I could tell you endless stories of misdiagnoses, masked disabilities, obstacles and frustrations—even public humiliations faced by gifted children with learning disabilities and their parents. We’ve had parents come to the Center with a wheelbarrow full of previous test scores, but who have received no help. We’ve handed them two pounds of handouts to read, and they’ve devoured every page. We’ve told them their child needed a sensory-integration evaluation by a pediatric occupational therapist and a central auditory processing battery by an audiologist and a vision evaluation to determine if vision therapy was warranted and a program for dyslexia and an evaluation by an AD/HD specialist and an elimination diet to determine if the child’s behavior was affected by particular foods and modifications for the child’s introversion and sensitivity and distance learning classes, like the Educational Program for Gifted Youth (EPGY), and a laptop computer for written work, and a special school for gifted children that will develop the child’s strengths while shoring up the weaknesses orpossibly radical acceleration or homeschooling. They’ve left with their heads swimming, but these amazing people actually follow through on the majority of the recommendations.

These parents don’t view themselves as heroes. When you give birth to a child with special needs, you do whatever it takes. But, clearly, the most heroic parents I’ve met are those who have chosen to raise twice exceptional children that are not their own. One single Mom adopted a boy with multiple handicaps and breathed new life into him. One family adopted a child with cleft palate who had been abandoned at birth. Another family adopted a child from another country who had serious learning disabilities and spoke very little English. Grandparents frequently raise their grandchildren when their children are not capable of doing so. And one woman, who was disabled herself, became the legal guardian of a neglected great niece with Asperger’s Syndrome. These are impressive acts of valor.

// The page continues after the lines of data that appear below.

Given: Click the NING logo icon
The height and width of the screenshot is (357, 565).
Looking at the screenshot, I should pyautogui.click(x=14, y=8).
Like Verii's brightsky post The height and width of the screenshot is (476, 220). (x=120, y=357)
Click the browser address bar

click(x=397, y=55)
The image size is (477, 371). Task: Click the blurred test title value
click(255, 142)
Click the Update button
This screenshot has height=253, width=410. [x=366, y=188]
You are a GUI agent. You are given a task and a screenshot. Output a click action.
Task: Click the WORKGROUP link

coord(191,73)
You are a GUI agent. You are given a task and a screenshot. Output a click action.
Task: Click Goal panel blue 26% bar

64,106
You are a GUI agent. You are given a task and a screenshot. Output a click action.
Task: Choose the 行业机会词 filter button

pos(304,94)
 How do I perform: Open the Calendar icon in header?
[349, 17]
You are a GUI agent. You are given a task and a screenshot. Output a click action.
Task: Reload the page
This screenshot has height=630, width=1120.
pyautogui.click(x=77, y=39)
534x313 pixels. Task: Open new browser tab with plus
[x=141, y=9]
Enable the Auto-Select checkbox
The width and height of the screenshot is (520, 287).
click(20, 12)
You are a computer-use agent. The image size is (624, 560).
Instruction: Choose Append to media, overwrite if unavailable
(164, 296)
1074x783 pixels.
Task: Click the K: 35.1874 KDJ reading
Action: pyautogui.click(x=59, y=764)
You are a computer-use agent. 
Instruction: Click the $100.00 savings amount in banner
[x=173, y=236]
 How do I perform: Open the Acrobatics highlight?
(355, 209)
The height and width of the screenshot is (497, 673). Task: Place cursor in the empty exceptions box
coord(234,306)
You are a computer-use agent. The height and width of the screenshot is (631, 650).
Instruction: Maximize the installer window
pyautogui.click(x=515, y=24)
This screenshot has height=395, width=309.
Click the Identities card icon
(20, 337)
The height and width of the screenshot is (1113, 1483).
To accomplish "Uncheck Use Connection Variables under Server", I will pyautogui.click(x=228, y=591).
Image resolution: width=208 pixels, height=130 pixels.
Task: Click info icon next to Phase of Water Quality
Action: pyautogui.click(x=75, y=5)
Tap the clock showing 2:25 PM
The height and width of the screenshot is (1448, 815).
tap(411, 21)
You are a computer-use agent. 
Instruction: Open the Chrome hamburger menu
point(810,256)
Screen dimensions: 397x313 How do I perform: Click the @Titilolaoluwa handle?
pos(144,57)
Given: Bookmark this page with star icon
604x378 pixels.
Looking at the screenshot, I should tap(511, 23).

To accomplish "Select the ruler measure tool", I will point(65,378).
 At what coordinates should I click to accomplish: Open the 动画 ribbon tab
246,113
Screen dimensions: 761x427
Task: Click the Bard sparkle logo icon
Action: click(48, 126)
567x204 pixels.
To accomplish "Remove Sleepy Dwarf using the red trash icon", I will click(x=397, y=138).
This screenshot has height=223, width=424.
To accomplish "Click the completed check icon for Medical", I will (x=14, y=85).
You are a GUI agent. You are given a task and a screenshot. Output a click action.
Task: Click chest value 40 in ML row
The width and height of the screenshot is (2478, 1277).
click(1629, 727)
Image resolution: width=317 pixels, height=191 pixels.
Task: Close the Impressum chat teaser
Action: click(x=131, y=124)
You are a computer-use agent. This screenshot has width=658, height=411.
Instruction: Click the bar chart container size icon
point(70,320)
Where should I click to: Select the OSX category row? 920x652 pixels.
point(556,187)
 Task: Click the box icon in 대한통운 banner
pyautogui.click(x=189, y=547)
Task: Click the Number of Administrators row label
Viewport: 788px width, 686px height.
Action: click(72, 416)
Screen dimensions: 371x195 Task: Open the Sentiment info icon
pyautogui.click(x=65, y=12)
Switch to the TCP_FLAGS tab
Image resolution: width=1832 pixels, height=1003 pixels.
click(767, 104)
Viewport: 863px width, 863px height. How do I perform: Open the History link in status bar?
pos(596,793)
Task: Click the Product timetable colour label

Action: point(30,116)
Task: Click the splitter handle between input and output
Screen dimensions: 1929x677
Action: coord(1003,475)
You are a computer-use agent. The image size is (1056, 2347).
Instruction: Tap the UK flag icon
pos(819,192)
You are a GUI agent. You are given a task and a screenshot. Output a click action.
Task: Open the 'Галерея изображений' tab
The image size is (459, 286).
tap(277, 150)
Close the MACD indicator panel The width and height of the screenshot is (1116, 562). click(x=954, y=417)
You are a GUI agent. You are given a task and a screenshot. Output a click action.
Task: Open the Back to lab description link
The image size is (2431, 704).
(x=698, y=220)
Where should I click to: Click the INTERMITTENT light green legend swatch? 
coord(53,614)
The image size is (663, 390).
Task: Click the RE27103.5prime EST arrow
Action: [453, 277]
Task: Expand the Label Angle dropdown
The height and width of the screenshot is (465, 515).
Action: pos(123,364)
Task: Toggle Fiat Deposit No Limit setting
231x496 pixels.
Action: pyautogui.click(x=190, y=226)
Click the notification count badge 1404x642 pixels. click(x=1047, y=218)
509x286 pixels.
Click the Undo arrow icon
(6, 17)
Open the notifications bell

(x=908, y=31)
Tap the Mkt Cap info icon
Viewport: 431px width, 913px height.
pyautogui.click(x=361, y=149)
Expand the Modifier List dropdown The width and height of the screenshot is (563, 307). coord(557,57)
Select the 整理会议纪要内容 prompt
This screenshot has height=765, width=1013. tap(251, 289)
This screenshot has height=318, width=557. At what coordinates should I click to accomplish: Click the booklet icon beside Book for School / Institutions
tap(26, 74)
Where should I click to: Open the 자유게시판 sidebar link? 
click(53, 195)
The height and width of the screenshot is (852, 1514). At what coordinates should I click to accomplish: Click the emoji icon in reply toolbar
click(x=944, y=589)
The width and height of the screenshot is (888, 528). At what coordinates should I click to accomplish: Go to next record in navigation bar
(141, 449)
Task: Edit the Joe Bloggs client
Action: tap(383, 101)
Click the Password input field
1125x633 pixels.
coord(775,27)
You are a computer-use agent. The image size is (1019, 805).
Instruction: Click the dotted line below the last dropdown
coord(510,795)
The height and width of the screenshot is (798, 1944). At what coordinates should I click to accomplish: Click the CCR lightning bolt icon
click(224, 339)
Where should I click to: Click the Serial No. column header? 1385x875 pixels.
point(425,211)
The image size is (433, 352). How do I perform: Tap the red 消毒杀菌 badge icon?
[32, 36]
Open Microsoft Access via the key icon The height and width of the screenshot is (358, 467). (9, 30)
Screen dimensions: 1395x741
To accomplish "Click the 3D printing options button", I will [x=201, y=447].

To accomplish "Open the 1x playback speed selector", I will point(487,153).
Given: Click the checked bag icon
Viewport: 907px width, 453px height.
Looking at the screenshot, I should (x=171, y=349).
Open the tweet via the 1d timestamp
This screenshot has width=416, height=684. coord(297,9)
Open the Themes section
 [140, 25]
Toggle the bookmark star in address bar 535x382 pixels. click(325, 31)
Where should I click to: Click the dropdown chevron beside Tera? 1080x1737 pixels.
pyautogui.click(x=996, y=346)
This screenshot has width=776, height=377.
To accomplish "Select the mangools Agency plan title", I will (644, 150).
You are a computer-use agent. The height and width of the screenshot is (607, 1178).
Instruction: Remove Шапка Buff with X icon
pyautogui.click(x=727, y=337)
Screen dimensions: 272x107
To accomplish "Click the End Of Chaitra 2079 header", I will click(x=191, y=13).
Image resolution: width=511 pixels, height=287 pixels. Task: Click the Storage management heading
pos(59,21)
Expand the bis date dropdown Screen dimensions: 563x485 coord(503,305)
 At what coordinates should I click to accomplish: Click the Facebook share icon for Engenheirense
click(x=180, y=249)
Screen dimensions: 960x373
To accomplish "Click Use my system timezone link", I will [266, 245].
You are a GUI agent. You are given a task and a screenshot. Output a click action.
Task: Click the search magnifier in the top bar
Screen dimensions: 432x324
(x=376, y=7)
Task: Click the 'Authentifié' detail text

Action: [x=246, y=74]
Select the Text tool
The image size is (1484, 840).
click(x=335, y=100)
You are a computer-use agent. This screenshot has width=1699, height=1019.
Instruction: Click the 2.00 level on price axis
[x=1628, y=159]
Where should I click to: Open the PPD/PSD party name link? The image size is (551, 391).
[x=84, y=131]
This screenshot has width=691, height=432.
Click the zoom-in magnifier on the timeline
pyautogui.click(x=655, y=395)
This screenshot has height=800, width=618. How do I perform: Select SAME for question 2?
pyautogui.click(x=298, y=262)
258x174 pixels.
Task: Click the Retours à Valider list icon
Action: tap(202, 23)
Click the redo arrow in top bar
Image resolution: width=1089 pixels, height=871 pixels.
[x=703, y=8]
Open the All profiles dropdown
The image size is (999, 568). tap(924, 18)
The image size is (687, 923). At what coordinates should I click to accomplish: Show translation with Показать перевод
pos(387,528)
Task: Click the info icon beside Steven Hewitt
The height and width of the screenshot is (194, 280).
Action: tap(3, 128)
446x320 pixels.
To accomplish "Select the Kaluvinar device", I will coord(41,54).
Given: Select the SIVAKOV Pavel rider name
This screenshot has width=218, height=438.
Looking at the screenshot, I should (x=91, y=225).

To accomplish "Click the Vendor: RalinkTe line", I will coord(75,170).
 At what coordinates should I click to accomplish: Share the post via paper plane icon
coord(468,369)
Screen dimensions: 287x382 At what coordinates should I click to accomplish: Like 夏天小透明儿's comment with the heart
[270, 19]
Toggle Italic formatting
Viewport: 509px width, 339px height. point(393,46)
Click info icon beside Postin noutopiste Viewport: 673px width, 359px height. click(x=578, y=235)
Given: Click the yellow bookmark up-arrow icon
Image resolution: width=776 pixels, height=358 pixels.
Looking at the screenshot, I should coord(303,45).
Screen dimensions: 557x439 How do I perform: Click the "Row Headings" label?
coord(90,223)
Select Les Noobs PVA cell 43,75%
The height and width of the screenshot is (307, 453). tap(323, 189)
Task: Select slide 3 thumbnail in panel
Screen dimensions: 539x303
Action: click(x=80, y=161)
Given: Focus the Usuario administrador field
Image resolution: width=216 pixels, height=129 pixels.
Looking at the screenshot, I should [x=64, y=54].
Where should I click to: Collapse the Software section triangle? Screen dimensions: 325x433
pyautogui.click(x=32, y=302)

As parents, you all lead such busy lives and are so preoccupied with what you haven’t done, I’ll bet you don’t realize how remarkable you really are, and how lucky your children are to have your loving support. It’s time to take stock of your successes and to take pride in your assertiveness on behalf of your child—even though it was scary. Take some time tonight and think about all the ways you have made a difference in your child’s life. And give yourself a well-deserved pat on the back.